Un dangereux précédent pour la loi sur la transparence
La loi sur la transparence (LTrans), en vigueur depuis 2006, a instauré un principe fondamental de transparence dans l’administration afin de favoriser un meilleur contrôle démocratique et une plus grande confiance de la population envers les institutions étatiques. La LTrans prévoit un accès aux documents officiels à toute personne qui en fait la demande, sans que celle-ci ait besoin de fournir de justification.
La LTrans prévoit aussi des exceptions pouvant limiter, différer ou refuser l’accès aux documents officiels. Cependant, aucune des exceptions mentionnées dans la LTrans ne concerne le prix des médicaments, dont la fixation incombe à l’Office fédéral de la santé publique (OFSP). En outre, la jurisprudence considère que le secret d’affaires ne peut être invoqué comme exception dans le cadre de la fixation du prix d’un médicament.
Légaliser des rabais secrets constituerait ainsi une nouvelle disposition spéciale au sens de l’art. 4 LTrans, une première concernant les assurances sociales (comme l’assurance-maladie). Pourtant, les arguments mis en avant par le Conseil fédéral pour justifier cette disposition spéciale ne sont pas convaincants sur le plan juridique, comme le démontre l’avis de droit.
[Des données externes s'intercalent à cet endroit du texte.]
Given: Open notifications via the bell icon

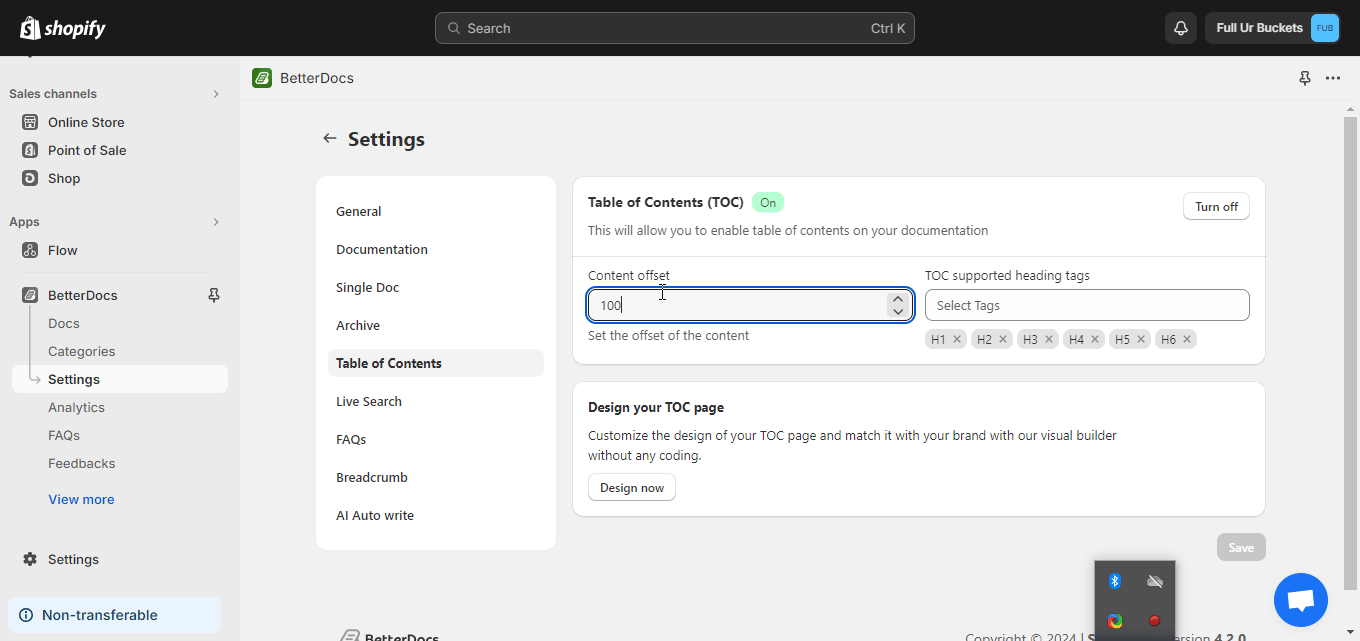Looking at the screenshot, I should 1180,27.
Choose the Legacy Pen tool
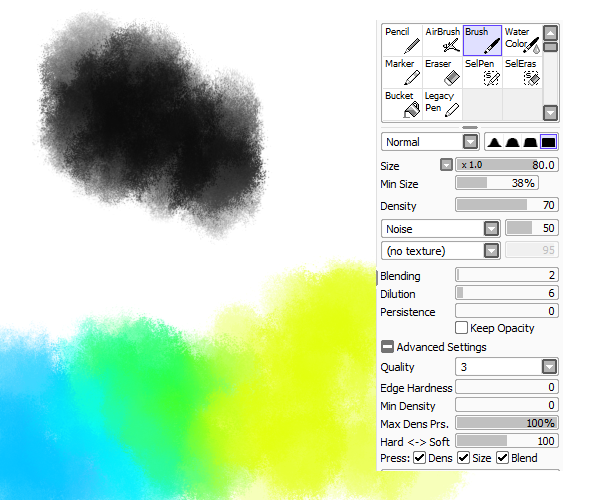Image resolution: width=600 pixels, height=500 pixels. pyautogui.click(x=443, y=105)
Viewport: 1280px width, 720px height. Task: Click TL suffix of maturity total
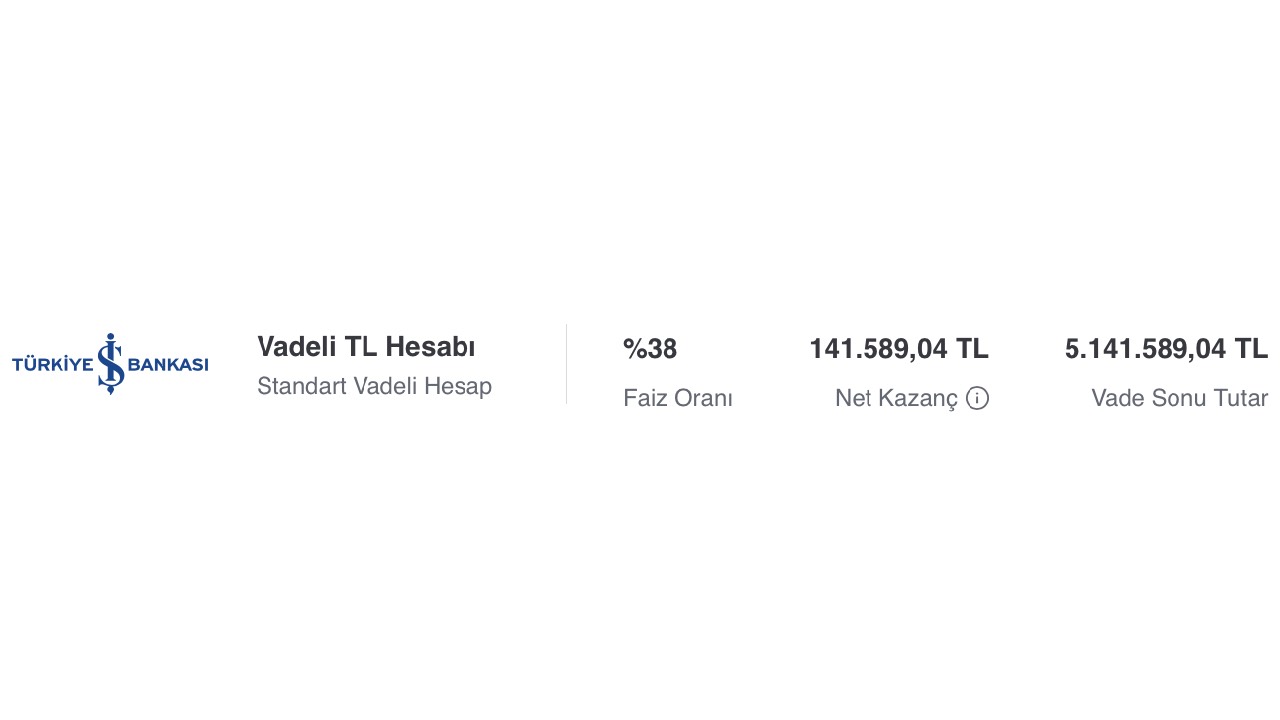1251,349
Il s’agit plutôt d’arguments motivés par une politique commerciale visant à accorder des privilèges supplémentaires à l’industrie pharmaceutique. Obtenir des rabais secrets constitue en effet une demande de longue date des pharmas visant à maintenir des prix officiels (ou «prix de vitrine») élevés sans devoir dévoiler les ristournes accordées, ceux-ci étant utilisés comme base de comparaison internationale.
Utiliser et affaiblir le principe de transparence à des fins de politique commerciale constituerait un dangereux précédent. Alors que le financement de l’assurance-maladie repose en grande partie sur les assuré·e·s, il est essentiel de garantir un haut degré de transparence par rapport à la fixation du prix des médicaments par l’État, y compris des rabais négociés. Les mettre sous une chappe de plomb supplémentaire irait à l’encontre des objectifs de transparence promus par la Suisse.